BRINDISI - Fu crivellato di proiettili, ma morì per le percosse alla testa inferte con il calcio di un fucile: così venne eliminato Antonio Presta, 29 anni, figlio di un collaboratore di giustizia di San Donaci (Brindisi), per vendicare un presunto 'sgarbo', l’incendio di una villetta riconducibile a Carlo Solazzo, ritenuto l’autore del delitto. Nell’inchiesta che ha portato all’arresto di 54 persone su 58 destinatari di un’ordinanza di custodia cautelare emessa dal gip del tribunale di Lecce, Vincenzo Brancato, su richiesta del pm della Dda Alberto Santacatterina, sono coinvolti anche i presunti autori di un attentato dinamitardo alla villetta privata del luogotenente dei carabinieri Francesco Lazzari, episodio attribuito ad altri due presunti affiliati alla Scu brindisina, Benito Clemente e Antonio Saracino. Il movente, secondo gli investigatori, sarebbe da ricondurre all’intensificazione dell’attività repressiva messa in atto dai carabinieri.

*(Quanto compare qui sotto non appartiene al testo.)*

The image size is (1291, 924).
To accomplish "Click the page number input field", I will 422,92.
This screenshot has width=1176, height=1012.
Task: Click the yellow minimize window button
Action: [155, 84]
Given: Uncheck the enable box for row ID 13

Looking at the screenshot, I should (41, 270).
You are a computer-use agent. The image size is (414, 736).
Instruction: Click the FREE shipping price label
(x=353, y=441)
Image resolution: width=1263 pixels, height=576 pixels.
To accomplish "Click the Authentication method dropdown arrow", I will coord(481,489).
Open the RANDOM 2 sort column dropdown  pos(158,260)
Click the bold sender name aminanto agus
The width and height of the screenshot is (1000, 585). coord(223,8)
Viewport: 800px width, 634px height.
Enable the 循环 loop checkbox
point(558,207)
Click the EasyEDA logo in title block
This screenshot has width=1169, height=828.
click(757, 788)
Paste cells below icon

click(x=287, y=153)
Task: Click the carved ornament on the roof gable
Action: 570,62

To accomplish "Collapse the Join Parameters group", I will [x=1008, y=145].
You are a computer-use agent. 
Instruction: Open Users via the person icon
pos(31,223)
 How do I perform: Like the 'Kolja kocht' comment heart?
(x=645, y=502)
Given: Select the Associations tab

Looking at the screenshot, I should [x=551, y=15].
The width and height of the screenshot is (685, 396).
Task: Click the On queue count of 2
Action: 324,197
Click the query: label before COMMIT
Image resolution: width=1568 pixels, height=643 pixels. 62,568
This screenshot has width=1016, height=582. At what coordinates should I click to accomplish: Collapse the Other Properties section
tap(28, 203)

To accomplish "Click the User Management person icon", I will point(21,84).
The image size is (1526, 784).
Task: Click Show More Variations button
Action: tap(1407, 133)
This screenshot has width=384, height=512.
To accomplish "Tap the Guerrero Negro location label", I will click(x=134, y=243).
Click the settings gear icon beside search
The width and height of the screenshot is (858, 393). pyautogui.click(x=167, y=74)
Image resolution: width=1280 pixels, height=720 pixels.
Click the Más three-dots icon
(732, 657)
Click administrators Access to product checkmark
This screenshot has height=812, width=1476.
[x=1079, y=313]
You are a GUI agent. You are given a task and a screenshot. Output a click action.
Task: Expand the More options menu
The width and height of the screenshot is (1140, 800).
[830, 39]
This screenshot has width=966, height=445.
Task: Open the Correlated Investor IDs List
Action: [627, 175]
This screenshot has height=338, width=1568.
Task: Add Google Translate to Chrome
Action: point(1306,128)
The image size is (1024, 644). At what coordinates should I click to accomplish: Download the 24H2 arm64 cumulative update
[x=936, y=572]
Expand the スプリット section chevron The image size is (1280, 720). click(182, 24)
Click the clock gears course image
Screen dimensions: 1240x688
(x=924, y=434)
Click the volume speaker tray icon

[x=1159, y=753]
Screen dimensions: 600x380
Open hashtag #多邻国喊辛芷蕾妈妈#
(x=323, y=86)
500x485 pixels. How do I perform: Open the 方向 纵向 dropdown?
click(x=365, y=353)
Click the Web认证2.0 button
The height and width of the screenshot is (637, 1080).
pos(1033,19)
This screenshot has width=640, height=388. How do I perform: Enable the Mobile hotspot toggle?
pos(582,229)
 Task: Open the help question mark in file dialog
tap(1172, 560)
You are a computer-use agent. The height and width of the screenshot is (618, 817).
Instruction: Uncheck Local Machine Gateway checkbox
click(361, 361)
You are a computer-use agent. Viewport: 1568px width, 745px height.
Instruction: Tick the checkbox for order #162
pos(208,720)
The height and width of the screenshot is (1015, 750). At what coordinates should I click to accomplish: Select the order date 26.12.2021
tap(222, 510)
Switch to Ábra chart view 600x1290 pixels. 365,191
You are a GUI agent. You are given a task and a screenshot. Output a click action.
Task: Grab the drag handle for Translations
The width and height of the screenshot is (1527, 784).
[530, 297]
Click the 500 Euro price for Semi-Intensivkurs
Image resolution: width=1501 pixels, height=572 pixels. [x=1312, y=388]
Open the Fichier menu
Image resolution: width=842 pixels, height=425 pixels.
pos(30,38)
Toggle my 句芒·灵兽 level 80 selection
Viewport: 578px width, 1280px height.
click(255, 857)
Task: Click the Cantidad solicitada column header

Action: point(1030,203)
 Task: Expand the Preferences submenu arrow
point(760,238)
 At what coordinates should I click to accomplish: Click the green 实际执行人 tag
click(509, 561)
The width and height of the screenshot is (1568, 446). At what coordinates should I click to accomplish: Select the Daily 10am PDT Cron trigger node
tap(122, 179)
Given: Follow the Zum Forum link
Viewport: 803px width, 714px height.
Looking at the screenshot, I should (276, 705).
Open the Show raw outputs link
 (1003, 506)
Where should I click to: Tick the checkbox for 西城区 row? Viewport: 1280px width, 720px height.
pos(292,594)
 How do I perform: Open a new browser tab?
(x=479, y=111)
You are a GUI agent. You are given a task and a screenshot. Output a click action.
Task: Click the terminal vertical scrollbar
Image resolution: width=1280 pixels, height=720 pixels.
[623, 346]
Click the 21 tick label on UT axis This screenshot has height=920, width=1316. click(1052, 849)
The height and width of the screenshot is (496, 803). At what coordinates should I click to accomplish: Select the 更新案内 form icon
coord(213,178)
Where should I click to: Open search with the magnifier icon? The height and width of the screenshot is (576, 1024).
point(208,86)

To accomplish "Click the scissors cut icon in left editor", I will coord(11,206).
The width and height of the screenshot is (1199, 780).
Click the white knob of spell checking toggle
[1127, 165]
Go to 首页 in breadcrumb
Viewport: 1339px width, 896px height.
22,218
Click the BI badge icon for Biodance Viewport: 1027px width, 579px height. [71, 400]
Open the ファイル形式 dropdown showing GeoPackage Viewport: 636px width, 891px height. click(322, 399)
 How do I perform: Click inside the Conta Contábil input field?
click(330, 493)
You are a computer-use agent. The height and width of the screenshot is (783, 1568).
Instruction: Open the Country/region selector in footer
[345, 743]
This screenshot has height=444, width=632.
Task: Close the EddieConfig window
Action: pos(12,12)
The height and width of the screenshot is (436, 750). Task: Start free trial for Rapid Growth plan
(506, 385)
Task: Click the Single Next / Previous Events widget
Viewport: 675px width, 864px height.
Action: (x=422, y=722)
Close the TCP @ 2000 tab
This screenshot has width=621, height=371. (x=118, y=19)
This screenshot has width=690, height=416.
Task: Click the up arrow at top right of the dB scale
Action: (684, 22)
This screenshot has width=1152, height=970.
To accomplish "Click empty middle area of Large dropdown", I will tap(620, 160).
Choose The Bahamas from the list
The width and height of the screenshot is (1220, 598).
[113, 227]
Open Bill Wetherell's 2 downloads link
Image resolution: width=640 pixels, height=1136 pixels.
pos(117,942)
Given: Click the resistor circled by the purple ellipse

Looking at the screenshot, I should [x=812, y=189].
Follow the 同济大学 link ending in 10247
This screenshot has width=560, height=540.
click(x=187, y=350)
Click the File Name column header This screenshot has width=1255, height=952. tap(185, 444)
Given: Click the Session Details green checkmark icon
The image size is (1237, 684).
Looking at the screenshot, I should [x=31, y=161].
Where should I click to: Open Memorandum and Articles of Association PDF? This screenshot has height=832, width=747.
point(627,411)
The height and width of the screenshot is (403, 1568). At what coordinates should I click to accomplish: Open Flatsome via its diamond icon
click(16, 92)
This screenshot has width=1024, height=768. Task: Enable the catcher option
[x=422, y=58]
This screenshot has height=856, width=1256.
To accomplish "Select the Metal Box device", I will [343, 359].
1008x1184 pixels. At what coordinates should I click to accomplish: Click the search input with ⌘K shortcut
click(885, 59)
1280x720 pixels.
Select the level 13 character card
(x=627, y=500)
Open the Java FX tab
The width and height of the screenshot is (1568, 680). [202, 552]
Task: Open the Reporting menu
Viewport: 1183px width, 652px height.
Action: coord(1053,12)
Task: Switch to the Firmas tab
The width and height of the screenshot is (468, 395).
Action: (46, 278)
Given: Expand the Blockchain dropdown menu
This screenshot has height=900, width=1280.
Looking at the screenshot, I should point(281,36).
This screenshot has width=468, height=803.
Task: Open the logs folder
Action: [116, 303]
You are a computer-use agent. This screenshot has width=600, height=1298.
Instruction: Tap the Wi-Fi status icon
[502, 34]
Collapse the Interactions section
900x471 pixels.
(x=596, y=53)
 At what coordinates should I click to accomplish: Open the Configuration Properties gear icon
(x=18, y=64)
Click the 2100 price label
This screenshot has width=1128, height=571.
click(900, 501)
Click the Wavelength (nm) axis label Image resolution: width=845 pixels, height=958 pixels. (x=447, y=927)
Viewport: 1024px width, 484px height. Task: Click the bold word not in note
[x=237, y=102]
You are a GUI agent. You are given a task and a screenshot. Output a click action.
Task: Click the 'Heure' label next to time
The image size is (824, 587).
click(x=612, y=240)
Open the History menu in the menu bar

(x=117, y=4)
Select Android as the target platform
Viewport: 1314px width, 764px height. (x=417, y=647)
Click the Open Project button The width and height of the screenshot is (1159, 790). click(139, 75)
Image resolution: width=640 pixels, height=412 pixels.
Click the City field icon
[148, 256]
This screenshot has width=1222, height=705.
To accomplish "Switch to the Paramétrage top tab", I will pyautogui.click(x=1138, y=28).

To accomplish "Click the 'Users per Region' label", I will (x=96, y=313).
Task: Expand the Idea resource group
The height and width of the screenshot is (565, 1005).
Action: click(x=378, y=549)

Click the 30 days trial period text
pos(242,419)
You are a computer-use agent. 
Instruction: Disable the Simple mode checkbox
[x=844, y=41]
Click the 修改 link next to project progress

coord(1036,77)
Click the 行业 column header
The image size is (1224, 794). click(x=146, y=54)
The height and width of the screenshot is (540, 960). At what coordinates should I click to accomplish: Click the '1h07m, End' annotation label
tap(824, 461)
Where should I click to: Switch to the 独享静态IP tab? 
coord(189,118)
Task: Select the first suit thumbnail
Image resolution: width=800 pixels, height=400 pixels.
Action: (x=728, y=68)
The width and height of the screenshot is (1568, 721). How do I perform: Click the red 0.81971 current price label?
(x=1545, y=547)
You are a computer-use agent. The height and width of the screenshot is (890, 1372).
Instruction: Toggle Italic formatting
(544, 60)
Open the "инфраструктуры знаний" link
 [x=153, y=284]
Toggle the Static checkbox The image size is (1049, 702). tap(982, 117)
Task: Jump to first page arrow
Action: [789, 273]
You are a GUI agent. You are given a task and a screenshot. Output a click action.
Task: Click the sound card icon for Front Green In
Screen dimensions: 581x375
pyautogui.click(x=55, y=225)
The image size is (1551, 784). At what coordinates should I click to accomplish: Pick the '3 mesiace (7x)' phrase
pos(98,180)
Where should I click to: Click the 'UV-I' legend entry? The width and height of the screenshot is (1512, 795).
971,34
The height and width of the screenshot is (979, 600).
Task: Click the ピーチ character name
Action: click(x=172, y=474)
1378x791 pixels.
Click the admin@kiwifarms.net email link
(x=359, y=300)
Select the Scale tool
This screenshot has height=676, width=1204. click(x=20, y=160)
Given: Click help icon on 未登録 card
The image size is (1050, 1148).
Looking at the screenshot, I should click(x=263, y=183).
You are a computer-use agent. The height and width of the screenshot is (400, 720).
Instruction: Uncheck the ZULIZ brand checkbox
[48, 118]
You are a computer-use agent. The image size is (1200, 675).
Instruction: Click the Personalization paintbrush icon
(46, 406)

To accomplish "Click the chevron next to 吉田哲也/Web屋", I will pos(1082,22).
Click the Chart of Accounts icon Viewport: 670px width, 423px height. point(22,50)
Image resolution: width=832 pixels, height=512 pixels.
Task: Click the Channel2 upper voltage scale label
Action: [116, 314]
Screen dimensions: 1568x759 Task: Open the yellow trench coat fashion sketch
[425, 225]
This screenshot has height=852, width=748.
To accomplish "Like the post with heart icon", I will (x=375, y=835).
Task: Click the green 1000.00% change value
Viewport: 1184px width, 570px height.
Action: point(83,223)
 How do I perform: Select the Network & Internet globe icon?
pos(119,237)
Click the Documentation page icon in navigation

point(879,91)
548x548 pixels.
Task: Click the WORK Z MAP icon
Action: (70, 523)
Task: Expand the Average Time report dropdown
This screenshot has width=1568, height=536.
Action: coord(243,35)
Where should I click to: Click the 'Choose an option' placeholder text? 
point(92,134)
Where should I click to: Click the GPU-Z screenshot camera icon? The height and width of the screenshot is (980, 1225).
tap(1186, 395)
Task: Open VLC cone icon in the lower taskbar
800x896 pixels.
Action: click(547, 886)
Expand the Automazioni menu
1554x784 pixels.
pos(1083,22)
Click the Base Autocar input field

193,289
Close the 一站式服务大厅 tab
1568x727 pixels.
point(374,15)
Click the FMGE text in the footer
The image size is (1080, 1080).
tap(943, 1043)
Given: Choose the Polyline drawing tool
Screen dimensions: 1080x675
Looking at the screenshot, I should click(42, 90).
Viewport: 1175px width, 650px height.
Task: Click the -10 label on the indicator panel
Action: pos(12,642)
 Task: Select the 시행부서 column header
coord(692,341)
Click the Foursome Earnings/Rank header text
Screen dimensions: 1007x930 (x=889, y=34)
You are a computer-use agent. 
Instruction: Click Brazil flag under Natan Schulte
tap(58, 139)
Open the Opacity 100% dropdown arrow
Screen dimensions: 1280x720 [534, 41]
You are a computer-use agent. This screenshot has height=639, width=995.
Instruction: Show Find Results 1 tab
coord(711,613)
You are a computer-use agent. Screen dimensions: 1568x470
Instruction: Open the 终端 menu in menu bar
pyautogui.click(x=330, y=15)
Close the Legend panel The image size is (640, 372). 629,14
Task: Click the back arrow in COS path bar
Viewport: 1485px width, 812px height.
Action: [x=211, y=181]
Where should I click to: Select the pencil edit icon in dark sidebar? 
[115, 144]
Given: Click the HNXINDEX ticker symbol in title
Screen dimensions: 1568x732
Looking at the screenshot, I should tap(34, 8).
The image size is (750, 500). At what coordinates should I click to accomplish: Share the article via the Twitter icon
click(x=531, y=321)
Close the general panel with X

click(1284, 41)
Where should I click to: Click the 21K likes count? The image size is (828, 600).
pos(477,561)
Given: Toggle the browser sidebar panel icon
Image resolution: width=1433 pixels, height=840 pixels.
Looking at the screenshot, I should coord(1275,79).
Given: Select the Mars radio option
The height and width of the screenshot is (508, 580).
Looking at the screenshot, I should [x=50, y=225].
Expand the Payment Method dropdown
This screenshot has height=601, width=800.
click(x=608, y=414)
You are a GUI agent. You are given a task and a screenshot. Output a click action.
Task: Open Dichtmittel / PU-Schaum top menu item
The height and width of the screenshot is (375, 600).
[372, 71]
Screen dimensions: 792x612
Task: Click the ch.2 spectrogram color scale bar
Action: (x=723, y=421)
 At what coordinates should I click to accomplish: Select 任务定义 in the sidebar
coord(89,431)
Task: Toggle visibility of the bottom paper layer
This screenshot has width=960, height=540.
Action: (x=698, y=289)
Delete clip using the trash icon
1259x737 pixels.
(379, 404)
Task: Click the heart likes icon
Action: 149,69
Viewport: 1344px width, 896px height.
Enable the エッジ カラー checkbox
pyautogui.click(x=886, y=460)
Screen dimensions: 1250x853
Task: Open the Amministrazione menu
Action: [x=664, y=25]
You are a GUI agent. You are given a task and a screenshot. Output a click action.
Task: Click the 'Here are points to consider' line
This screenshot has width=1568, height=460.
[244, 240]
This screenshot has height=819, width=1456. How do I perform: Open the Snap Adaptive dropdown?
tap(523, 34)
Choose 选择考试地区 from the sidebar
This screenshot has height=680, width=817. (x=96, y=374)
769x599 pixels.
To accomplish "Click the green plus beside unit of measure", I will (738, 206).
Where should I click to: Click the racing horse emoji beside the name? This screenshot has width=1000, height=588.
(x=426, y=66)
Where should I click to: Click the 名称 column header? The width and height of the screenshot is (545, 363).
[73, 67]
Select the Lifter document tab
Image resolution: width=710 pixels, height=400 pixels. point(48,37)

Gli indagati, tutti del Brindisino, rispondono a vario titolo di associazione mafiosa, droga, armi e omicidio. Nel corso dell’inchiesta sono state riscontrate le dichiarazioni di 16 collaboratori di giustizia. Sono stati altresì delineati gli equilibri criminali e l’organigramma della cosiddetta frangia mesagnese della Scu. Due i gruppi oggetto di inchiesta. Uno operativo a Cellino San Marco, l’altro a San Donaci. Secondo quanto sarebbe emerso, i due gruppi criminali operavano in simbiosi e nel pieno rispetto territoriale, evitando pericolose sovrapposizioni e attriti ritenuti 'sconvenienti'.
Capo assoluto sarebbe stato Pietro Soleti, che si sarebbe avvalso di due luogotenenti, Floriano Chirivì e Benito Clemente, citati peraltro dal collaboratore Sandro Campana. Le armi sarebbero state reperite grazie ad un cittadino slavo dall’est Europa, attraverso il canale del Montenegro. Registrato, inoltre, un ritorno ai riti di affiliazione compiuti per lo più il sabato, come da tradizione mafiosa.